The Crying Game embroiders interrogations of race, class, nationalism, and persona alongside its central engine of sexuality. Boundary lines of who a person is and how they identify (or are identified) are being transgressed throughout the film. Sometimes, this is (intentionally) facile: Fergus taking an alias ("Jimmy") while hiding out from the IRA in London, cutting his hair and changing his affect; Jody (Forest Whitaker, an American actor playing Brit) in a seemingly endless negotiation with his captors on whether or not he should be hooded -- literally, whether or not he should have a face.
It is, of course, a Black face, and Blackness -- particularly in relation to the white supremacist undercurrents of Troubles-era Northern Ireland -- informs the story much more clearly than I recalled, as well. Jody -- the British soldier Fergus takes prisoner and befriends, in the film's singular, play-like first act -- speaks of the racism he's encountered while on duty and is in love with a mixed-race trans woman back home. By Jody's urging, Fergus tracks Dil (Jaye Davidson) down, and when Jude -- one of Fergus' former IRA teammates, played by Miranda Richardson -- finds out about the affair, it's hard to tell if she's more disgusted by Dil's perceived queerness or the colour of Dil's skin.

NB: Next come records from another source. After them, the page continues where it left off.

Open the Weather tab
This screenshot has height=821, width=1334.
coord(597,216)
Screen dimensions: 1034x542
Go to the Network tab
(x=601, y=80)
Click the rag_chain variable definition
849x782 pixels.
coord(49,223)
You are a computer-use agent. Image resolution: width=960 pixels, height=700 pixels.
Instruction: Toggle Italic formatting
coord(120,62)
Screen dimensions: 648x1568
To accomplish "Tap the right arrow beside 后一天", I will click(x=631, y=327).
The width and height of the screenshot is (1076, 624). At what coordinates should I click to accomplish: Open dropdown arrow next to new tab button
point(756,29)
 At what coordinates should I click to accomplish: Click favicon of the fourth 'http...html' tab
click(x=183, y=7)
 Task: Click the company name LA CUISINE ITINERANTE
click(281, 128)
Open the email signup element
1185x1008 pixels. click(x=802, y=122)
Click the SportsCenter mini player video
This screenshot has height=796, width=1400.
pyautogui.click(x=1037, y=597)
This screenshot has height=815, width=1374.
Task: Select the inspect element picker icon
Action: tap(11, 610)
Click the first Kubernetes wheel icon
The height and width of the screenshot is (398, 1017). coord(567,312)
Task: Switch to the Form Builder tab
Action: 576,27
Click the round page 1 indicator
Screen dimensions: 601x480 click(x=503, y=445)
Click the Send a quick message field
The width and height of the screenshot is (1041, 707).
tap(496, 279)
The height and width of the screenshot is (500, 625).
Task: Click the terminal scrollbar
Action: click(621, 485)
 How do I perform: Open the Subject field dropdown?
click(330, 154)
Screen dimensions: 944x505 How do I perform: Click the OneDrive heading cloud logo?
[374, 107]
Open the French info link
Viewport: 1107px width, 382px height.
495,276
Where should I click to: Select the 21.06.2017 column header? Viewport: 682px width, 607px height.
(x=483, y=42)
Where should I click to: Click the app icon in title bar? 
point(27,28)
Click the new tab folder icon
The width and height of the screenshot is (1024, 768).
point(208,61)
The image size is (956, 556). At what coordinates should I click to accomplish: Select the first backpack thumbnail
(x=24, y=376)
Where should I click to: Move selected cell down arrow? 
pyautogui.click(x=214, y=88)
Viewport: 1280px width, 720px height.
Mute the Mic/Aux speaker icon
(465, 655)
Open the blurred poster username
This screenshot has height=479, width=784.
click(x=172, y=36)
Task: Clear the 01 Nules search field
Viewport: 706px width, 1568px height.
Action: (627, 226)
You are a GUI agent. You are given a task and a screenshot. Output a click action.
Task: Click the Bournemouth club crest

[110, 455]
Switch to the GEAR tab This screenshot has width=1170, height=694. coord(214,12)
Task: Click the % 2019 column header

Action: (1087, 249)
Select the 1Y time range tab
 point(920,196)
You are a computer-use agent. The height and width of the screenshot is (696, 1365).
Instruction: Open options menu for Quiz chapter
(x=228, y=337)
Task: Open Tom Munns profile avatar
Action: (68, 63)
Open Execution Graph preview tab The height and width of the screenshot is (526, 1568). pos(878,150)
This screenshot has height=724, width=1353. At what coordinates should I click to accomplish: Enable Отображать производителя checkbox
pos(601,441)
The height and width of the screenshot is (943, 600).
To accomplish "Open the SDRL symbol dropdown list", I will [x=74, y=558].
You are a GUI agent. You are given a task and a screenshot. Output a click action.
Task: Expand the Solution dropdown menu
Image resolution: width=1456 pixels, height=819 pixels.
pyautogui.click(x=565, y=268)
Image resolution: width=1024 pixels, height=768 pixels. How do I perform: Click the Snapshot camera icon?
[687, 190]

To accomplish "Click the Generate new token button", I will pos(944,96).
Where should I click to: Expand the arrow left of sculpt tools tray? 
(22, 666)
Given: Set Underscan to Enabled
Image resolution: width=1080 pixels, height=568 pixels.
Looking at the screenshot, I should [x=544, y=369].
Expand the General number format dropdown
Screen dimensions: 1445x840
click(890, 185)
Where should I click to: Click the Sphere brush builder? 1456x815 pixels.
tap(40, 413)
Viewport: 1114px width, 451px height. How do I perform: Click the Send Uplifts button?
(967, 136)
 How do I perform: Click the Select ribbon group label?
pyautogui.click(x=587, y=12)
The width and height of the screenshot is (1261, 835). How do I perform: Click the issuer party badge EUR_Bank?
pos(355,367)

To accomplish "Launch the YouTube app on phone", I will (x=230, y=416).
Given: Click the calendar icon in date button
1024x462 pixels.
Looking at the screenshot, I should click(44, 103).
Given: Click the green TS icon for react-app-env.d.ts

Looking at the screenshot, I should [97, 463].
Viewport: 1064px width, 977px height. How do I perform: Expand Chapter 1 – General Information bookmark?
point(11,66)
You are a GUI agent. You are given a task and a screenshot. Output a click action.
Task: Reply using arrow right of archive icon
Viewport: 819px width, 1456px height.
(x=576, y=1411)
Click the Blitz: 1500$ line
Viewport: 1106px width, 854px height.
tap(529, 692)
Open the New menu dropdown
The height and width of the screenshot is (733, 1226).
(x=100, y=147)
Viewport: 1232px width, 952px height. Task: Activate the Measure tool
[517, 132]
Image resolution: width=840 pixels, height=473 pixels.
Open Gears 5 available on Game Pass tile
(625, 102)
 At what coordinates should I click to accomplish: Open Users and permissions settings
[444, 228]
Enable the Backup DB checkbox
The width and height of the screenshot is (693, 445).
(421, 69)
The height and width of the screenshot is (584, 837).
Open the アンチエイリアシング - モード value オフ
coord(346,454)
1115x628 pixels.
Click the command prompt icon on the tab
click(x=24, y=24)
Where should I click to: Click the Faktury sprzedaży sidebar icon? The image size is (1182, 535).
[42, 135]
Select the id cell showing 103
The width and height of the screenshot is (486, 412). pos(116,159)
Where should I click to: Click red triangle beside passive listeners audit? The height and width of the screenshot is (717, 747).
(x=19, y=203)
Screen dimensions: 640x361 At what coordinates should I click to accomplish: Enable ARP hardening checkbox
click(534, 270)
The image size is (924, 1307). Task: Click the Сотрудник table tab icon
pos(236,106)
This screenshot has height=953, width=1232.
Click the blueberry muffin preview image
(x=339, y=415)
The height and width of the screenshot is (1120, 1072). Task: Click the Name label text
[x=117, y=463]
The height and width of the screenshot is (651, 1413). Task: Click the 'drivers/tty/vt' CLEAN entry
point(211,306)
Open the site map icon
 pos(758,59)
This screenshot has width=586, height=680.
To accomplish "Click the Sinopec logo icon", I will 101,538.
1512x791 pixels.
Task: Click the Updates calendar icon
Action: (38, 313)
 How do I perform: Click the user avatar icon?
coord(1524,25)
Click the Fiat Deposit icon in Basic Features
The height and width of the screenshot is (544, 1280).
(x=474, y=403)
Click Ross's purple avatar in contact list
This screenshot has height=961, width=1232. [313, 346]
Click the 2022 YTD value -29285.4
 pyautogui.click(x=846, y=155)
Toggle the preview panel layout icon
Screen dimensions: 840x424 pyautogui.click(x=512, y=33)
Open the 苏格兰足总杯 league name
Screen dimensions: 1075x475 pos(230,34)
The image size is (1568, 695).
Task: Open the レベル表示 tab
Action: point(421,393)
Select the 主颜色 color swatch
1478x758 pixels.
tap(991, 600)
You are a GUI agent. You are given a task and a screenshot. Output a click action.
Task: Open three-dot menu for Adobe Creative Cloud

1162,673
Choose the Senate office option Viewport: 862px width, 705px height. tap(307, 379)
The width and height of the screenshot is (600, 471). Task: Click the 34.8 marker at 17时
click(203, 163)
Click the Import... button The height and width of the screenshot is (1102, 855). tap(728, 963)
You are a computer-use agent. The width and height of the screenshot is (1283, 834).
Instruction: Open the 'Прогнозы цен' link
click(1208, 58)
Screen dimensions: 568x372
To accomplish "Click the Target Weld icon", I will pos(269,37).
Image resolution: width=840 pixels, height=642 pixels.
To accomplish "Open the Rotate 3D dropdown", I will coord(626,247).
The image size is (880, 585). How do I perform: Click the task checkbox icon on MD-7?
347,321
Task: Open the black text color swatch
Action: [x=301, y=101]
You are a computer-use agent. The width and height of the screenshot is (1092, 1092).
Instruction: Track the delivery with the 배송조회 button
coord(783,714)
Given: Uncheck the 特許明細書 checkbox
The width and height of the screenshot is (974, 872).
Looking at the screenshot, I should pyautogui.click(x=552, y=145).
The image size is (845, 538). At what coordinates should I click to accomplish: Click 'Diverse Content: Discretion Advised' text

To hide Dil from Jude, Fergus undertakes one of the movie's most brutal actions, one which feels like a knife across the flesh of the palm, even today: he cuts off Dil's long, elegant hair (Dil, a hairdresser, seems pitifully out of place in the barber's chair, surrendering every facet of her control to her lover) and dresses her in Jody's leftover cricket uniform, disguising her as an anonymous Black boy. This, of course, shatters Dil, who is already halfway to shattered besides; but remaking her in Jody's image also foregrounds the queerness of Fergus' feelings for the man, heavily implied in the first act but never stated.
Throughout, The Crying Game is a ravishing, unapologetically sensual tour-de-force, delighting in the erotic interplay of closeups, the textures of costumes and clothes, and the pockets of chiaroscuro darkness that veil subcultures of people finding safety in vanishingly small numbers. Restored in 4K from a 35mm original by the Criterion Collection (spine #1320), the new disc makes maximum use of high dynamic range encoding in Dolby Vision. Colour reproduction is reference-quality, with inky blacks and inviting gold tones throughout the story's colour design.
Special features on the disc are light. There is a 17-minute, newly-recorded conversation with Neil Jordan about the work, along with a shorter recollection by Stephen Rea; there's also an archival, 50-minute "making of" documentary and a 2005 commentary by Jordan.
The jacket booklet contains two superb essays, however: one in which critic Tasha Robinson locates The Crying Game within the British resistance to its IRA themes in the 1990s, and the aforementioned consideration by Willow Catelyn Maclay, which directly addresses the film's position as trans narrative. Both essays are beautifully expanded with watercolour artwork by illustrator Sara Singh, who also contributes the disc's cover.
The film is now available from The Criterion Collection in a two-disc 4K+Blu-ray edition, as well as a separate Blu-ray edition.